Snorkeling In The Red Sea
When you think of Egypt, chances are, the last thing you envision are crystal waters, tropical fish and vibrant coral reefs. And while the Caribbean, Mexico and Australia’s Great Barrier Reef seem to get all the attention when it comes to experiencing some of the ocean’s most astounding underwater attractions, many will argue that Egypt’s Red Sea hosts some of the top snorkeling experiences in the world.
With water temperatures hovering in the mid-80s during the summer months and excellent visibility, more than 1,000 unique species of fish, 200 species of coral and a famously large population of endemic ocean species, Egypt’s Red Sea is sure to spoil any other snorkeling experience. Sharks, dolphins, gorgonian fans and feather stars are also not uncommon sights in Egyptian waters, drawing a broad range of underwater enthusiasts, from beginning snorkelers to experienced divers.
Places To Go
After Cairo, Egypt’s capital, Hurghada is one of the most visited cities in the country. The beach resort town, set along Egypt’s coast, is well known for its snorkeling and diving, as well as its vibrant nightlife and shopping destinations. However, what is now a booming, populated city was once a small fishing village, and it is this ocean-steeped heritage which seems to have remained despite the modernization. Meanwhile, nearby enclaves such as Sharm El Naga, Makadi Bay and Soma Bay also offer sandy beaches, reef cliffs and premium resort experiences.

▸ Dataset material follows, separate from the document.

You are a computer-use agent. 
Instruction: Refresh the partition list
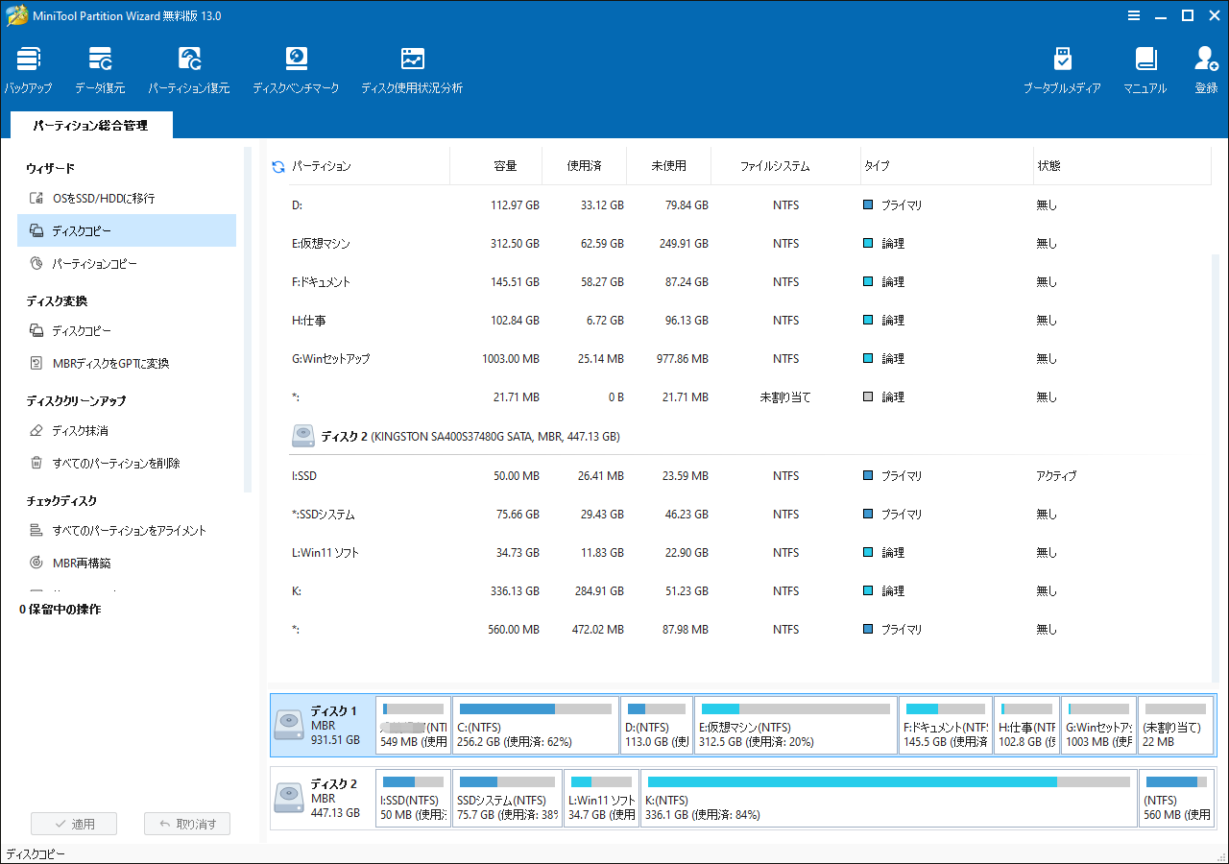coord(277,165)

Another popular destination for snorkeling is Marsa Alam, located on the western shore of the Red Sea. The Coraya dive base situated inside the city is considered a pioneer in the diving world for the extensive equipment and instruction it provides. The center’s instructors offer valuable guidance for both beginning, intermediate and even professional snorkelers and divers. The center also organizes day trips to spots appropriate for all levels of underwater adventure seekers. The Dolphin House is one such day trip location and provides swimmers the unique chance to see some of the oldest red coral formations and swim alongside porpoises. Elphinstone—an area for more advanced divers and snorkelers—is known as one of the best locations in the world to see sharks.

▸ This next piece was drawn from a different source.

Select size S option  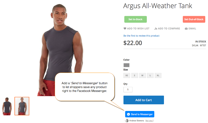click(x=134, y=75)
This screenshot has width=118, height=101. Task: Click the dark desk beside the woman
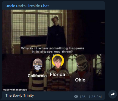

Sharm el-Sheikh, a resort between the desert of the Sinai Peninsula and the Red Sea, is also a major seaside stop with its expansive, sandy shores and clear waters. The nearby Ras Muhammad National Park, which overlooks the Gulf of Suez and Gulf of Aqaba, draws a wide range of divers, snorkelers and swimmers for the beauty of its underwater landscapes. Boat tours, available out of Sharm el-Sheikh, take swimmers out to the park’s reef where swimmers are treated to a vibrant array of coral, more than 1,000 species of fish, starfish, urchins and sea turtles.